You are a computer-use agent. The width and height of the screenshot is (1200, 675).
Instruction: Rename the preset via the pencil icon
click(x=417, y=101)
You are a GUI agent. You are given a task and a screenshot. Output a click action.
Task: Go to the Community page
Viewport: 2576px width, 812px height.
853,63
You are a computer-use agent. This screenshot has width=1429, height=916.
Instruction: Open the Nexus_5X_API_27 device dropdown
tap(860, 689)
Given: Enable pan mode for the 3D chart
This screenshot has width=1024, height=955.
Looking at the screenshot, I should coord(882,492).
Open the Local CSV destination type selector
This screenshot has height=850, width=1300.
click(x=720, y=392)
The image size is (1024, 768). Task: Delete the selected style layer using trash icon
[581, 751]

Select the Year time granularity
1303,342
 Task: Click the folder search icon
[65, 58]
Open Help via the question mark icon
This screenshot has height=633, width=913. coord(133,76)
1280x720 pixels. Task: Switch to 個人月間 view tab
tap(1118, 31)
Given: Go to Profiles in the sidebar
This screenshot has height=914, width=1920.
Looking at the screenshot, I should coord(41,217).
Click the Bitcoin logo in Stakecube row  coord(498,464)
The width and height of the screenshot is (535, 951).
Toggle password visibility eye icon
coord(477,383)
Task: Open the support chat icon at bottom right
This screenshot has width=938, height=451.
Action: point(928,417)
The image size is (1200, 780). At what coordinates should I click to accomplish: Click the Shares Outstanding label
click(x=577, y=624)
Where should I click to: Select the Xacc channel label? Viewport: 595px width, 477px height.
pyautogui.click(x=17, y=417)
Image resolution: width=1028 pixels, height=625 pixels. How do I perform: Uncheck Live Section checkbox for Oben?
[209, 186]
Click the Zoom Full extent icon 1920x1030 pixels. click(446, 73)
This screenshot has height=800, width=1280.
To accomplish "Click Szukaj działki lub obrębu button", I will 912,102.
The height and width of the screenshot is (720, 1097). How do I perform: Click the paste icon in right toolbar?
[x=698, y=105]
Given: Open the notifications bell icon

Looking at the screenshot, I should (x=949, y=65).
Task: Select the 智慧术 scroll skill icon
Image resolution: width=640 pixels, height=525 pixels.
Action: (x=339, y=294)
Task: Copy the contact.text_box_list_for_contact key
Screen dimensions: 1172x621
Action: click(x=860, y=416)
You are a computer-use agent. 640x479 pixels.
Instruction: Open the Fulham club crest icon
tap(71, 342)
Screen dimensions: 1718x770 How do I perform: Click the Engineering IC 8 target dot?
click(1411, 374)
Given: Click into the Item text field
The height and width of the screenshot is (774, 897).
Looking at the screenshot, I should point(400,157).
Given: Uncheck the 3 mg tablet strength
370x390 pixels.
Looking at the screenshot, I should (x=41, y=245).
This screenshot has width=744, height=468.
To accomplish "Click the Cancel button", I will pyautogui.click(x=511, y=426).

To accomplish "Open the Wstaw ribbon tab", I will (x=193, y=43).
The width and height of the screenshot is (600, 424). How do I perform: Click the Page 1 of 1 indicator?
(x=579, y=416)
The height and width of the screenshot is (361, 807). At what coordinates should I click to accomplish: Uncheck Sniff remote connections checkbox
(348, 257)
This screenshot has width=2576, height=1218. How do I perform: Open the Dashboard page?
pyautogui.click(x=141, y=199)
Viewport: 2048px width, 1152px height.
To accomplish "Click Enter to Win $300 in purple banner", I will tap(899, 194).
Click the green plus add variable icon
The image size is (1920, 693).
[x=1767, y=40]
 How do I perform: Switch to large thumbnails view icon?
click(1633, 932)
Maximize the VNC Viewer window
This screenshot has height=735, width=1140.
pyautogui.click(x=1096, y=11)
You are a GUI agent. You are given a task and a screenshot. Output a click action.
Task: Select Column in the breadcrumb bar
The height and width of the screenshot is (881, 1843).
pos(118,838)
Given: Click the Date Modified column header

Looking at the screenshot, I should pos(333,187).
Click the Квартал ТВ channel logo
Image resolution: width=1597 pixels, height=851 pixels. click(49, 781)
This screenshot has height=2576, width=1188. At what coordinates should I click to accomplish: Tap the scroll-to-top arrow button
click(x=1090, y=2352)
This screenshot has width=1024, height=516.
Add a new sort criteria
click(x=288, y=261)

^^^^^^^^

TASK OBJECTIVE: To complete this exercise, set down every line above exactly once more.

ANSWER:
You are a computer-use agent. The width and height of the screenshot is (1200, 675).
Instruction: Rename the preset via the pencil icon
click(x=417, y=101)
You are a GUI agent. You are given a task and a screenshot. Output a click action.
Task: Go to the Community page
Viewport: 2576px width, 812px height.
853,63
You are a computer-use agent. This screenshot has width=1429, height=916.
Instruction: Open the Nexus_5X_API_27 device dropdown
tap(860, 689)
Given: Enable pan mode for the 3D chart
This screenshot has width=1024, height=955.
Looking at the screenshot, I should coord(882,492).
Open the Local CSV destination type selector
This screenshot has height=850, width=1300.
click(x=720, y=392)
The image size is (1024, 768). Task: Delete the selected style layer using trash icon
[581, 751]

Select the Year time granularity
1303,342
 Task: Click the folder search icon
[65, 58]
Open Help via the question mark icon
This screenshot has height=633, width=913. coord(133,76)
1280x720 pixels. Task: Switch to 個人月間 view tab
tap(1118, 31)
Given: Go to Profiles in the sidebar
This screenshot has height=914, width=1920.
Looking at the screenshot, I should coord(41,217).
Click the Bitcoin logo in Stakecube row  coord(498,464)
The width and height of the screenshot is (535, 951).
Toggle password visibility eye icon
coord(477,383)
Task: Open the support chat icon at bottom right
This screenshot has width=938, height=451.
Action: point(928,417)
The image size is (1200, 780). At what coordinates should I click to accomplish: Click the Shares Outstanding label
click(x=577, y=624)
Where should I click to: Select the Xacc channel label? Viewport: 595px width, 477px height.
pyautogui.click(x=17, y=417)
Image resolution: width=1028 pixels, height=625 pixels. How do I perform: Uncheck Live Section checkbox for Oben?
[209, 186]
Click the Zoom Full extent icon 1920x1030 pixels. click(446, 73)
This screenshot has height=800, width=1280.
To accomplish "Click Szukaj działki lub obrębu button", I will 912,102.
The height and width of the screenshot is (720, 1097). How do I perform: Click the paste icon in right toolbar?
[x=698, y=105]
Given: Open the notifications bell icon

Looking at the screenshot, I should (x=949, y=65).
Task: Select the 智慧术 scroll skill icon
Image resolution: width=640 pixels, height=525 pixels.
Action: (x=339, y=294)
Task: Copy the contact.text_box_list_for_contact key
Screen dimensions: 1172x621
Action: click(x=860, y=416)
You are a computer-use agent. 640x479 pixels.
Instruction: Open the Fulham club crest icon
tap(71, 342)
Screen dimensions: 1718x770 How do I perform: Click the Engineering IC 8 target dot?
click(1411, 374)
Given: Click into the Item text field
The height and width of the screenshot is (774, 897).
Looking at the screenshot, I should point(400,157).
Given: Uncheck the 3 mg tablet strength
370x390 pixels.
Looking at the screenshot, I should (x=41, y=245).
This screenshot has width=744, height=468.
To accomplish "Click the Cancel button", I will pyautogui.click(x=511, y=426).

To accomplish "Open the Wstaw ribbon tab", I will (x=193, y=43).
The width and height of the screenshot is (600, 424). How do I perform: Click the Page 1 of 1 indicator?
(x=579, y=416)
The height and width of the screenshot is (361, 807). At what coordinates should I click to accomplish: Uncheck Sniff remote connections checkbox
(348, 257)
This screenshot has width=2576, height=1218. How do I perform: Open the Dashboard page?
pyautogui.click(x=141, y=199)
Viewport: 2048px width, 1152px height.
To accomplish "Click Enter to Win $300 in purple banner", I will tap(899, 194).
Click the green plus add variable icon
The image size is (1920, 693).
[x=1767, y=40]
 How do I perform: Switch to large thumbnails view icon?
click(1633, 932)
Maximize the VNC Viewer window
This screenshot has height=735, width=1140.
pyautogui.click(x=1096, y=11)
You are a GUI agent. You are given a task and a screenshot. Output a click action.
Task: Select Column in the breadcrumb bar
The height and width of the screenshot is (881, 1843).
pos(118,838)
Given: Click the Date Modified column header

Looking at the screenshot, I should pos(333,187).
Click the Квартал ТВ channel logo
Image resolution: width=1597 pixels, height=851 pixels. click(49, 781)
This screenshot has height=2576, width=1188. At what coordinates should I click to accomplish: Tap the scroll-to-top arrow button
click(x=1090, y=2352)
This screenshot has width=1024, height=516.
Add a new sort criteria
click(x=288, y=261)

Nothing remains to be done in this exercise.